Such a shame, then, that The Dunwich Horror is such a thoroughly “meh” film. Quite frankly, it could really have used a dose of Franco or Fulci to make proceedings weird enough for the weaknesses in plot and acting to not matter. Instead, the movie tries to play itself straight enough that the long stretches of stuff not happening or acting being thoroughly unconvincing have a chance to be a real problem. For one thing, hardcore Lovecraft fans will probably dislike the way the movie Dunwich simplifies the original story and sands off a lot of the cosmic edges of the Cosmic Horror. Admittedly, that’s a common complaint for Lovecraft adaptations, but the fact remains that this version of Wilbur Whateley’s dealings with The Necronomicon wind up being virtually indistinguishable from any standard grindhouse flick about Satanist cults. The plot still works, functionally speaking, but it’s also exactly the point where the movie needed to be LESS conventional, not MORE so. And speaking of Wilbur, I’m afraid another major weakness of The Dunwich Horror is Dean Stockwell’s leading role. Don’t get me wrong, the guy was a treasure, but he barely seems to be trying here. The movie clearly wants Wilbur to come across as a smooth, seductive charmer (which itself is quite the departure from the source material), but for the most part Stockwell just seems to be sleepwalking through this thing, with the bulk of his acting consisting of a derpy smirk or bug-eyed spaciness. Between his stiff weirdness and the goofy 70s hair, he honestly reminds of a white version of Dean Lerner from Garth Marenghi’s Darkplace, except that Richard Ayoade would absolutely have given a more compelling performance than Stockwell does here. Sandra Dee’s moderately more convincing as leading lady Nancy, though she ultimately has little to do other than be the distressed damsel. Ed Begley tries his best as Dr. Armitage, but I guess I’ve seen too many of this type of movie not to imagine Christopher Lee or Peter Cushing in this role, and that’s not a comparison that does Begley any favors. Either way, there’s just not enough going on in this movie, and what does go on doesn’t hit anywhere near hard enough. I mean, this is a movie about psychedelic Necronomicons and hippie Old Ones and a literal real life tentacle monster; a trashy drive-in 70s movie version of this stuff has no right to be BORING.

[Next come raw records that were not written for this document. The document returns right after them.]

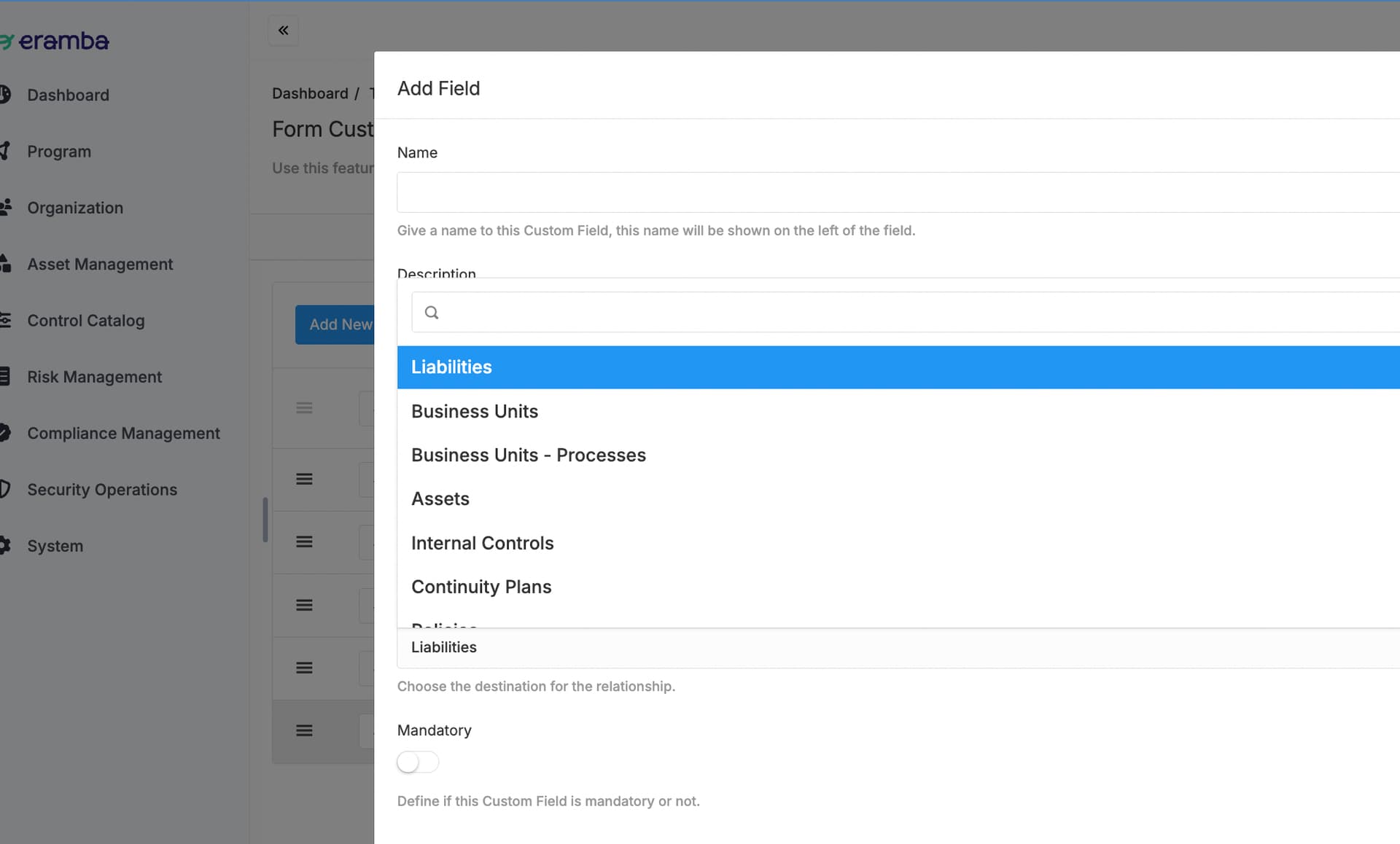Click the sidebar vertical scrollbar handle
The width and height of the screenshot is (1400, 844).
pos(265,520)
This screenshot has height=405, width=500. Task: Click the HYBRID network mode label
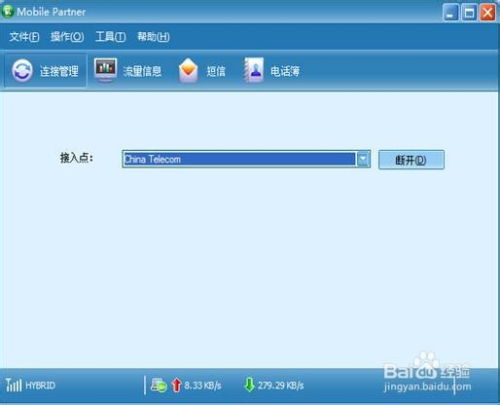pyautogui.click(x=40, y=385)
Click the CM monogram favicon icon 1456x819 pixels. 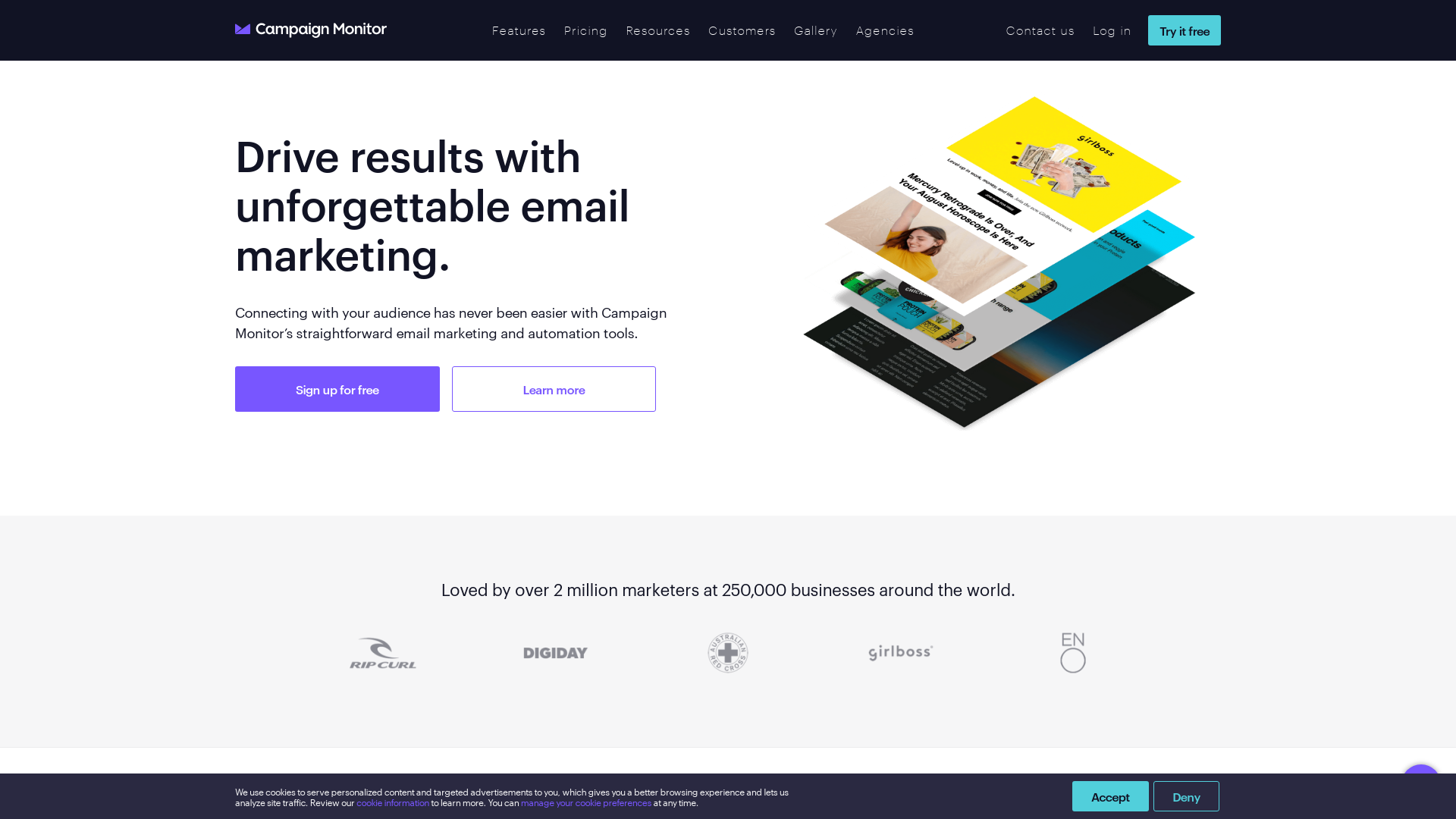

So, yeah, I can’t in good conscience give this movie a recommendation to general audiences. However, I also can’t in BAD conscience deny that I still enjoy it. Nowhere near as much as the Corman movies that preceded it, of course, but it still tickles my specific fancies enough to be enjoyable despite itself. If you also have a taste for the trashier, trippier strains of ‘70s Horror, but don’t mind a conspicuous lack of the surreal anti-logic that make those movies the acid trips they are, then The Dunwich Horror isn’t a complete waste. And if you’re absolutely desperate for SOME kind of continuation of AIP’s Poe Cycle, Dunwich does feel more like an expansions on those themes than either of the Vincent Price movies they tried to graft on at the end. At least, the first half does. The later half, where it starts trying to split the difference between a devil cult movie and a monster rampage flick pretty much loses those influences, and devolves into just a bunch of shots of hicks with riffles running around the wilderness at night. But hey, if you really wanted to see the unholy lovechild of The Devil’s Rain and Track of the Moonbeast… then this isn’t it, because what I just said sounds a heck of a lot more fun than The Dunwich Horror ends up being. Still, if that sentence even meant anything to you at all, then you’re the type of trash movie connoisseur who’d at least find a little bit of interest out of this one.
However, if you REALLY want to close the book on that Vincent Price era of AIP Gothic Horror, then there’s really only one movie that truly fits the bill…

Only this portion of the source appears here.